Cast: Alanna Ubach (Denise), Timothy Daly (Frank), Caroleen Feeney (Barbara). Dan Gunther (Martin).
Run Time: 80 minutes
Rating: ** out of *****
DENISE CALLS UP
Ever feel you're spending your whole life on the Net (ouch!), eating, breathing and excreting web sites ? That your most meaningful relationships are being formed on the Net? That you get your best sex on the Net ?
If first-time director Hal Salwen could shoot an entire movie of characters typing at their computers, he would. As it is, he settles for characters talking on the phone. DENISE CALLS UP is a movie for and about the electronic generation, where characters too caught up with their work and insecurities prefer to live out their relationships and fantasies on the phone.
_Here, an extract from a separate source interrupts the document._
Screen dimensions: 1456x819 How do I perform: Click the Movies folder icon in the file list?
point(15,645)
It's a satire - and a sometimes funny one - about how we let handphones, call-waiting and answering machines run our lives.
The problem: DENISE CALLS UP is a movie about an idea. A darn good one, but still an 80 minute-long idea. And despite Salwen's attempt at plots and sub-plots, despite some genuinely funny moments, you can predict the movie's outcome within the first fifteen minutes. You get the drift after a series of shots of characters explaining over the phone why they all couldn't make it for a party - nobody is going to be meeting anybody in this film, they would rather be talking on the phone.
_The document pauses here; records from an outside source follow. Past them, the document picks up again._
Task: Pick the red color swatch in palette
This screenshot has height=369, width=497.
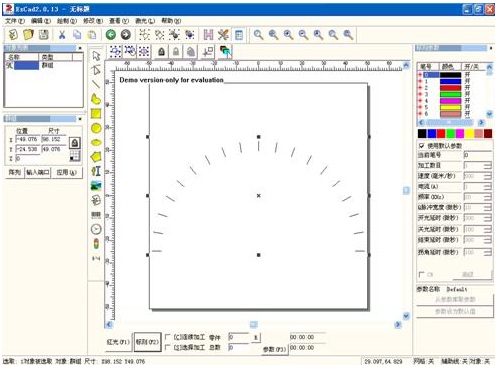Action: [441, 134]
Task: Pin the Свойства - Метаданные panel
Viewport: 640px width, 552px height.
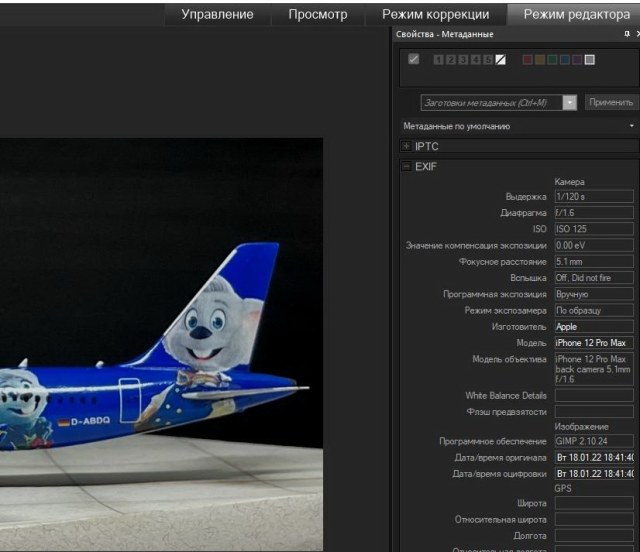Action: coord(626,33)
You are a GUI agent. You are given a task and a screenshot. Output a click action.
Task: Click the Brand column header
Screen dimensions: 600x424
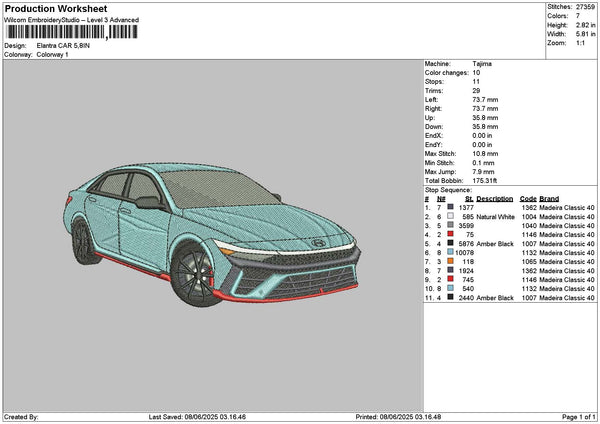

Here's Salwen's plot: while all the characters are in a dysfunctional, telefixated limbo, loud quirky stranger Denise calls up Martin to announce that she is pregnant with his child, courtesy of the sperm he donated to the local bank. As Martin progresses from slamming the phone on her to long phone conversations over the baby's name, his friends - and his friends' friends - get involved, courtesy of call-waiting and double-lines.
In the tigher and more tantalizing sub-plot, Barbara and Jerry are set up on a blind date that neither turns up for. Both profess to have too complicated schedules to ever meet, but they get it going over the phone. With repeated phone sex comes a glitch; what if the other person is simply faking it?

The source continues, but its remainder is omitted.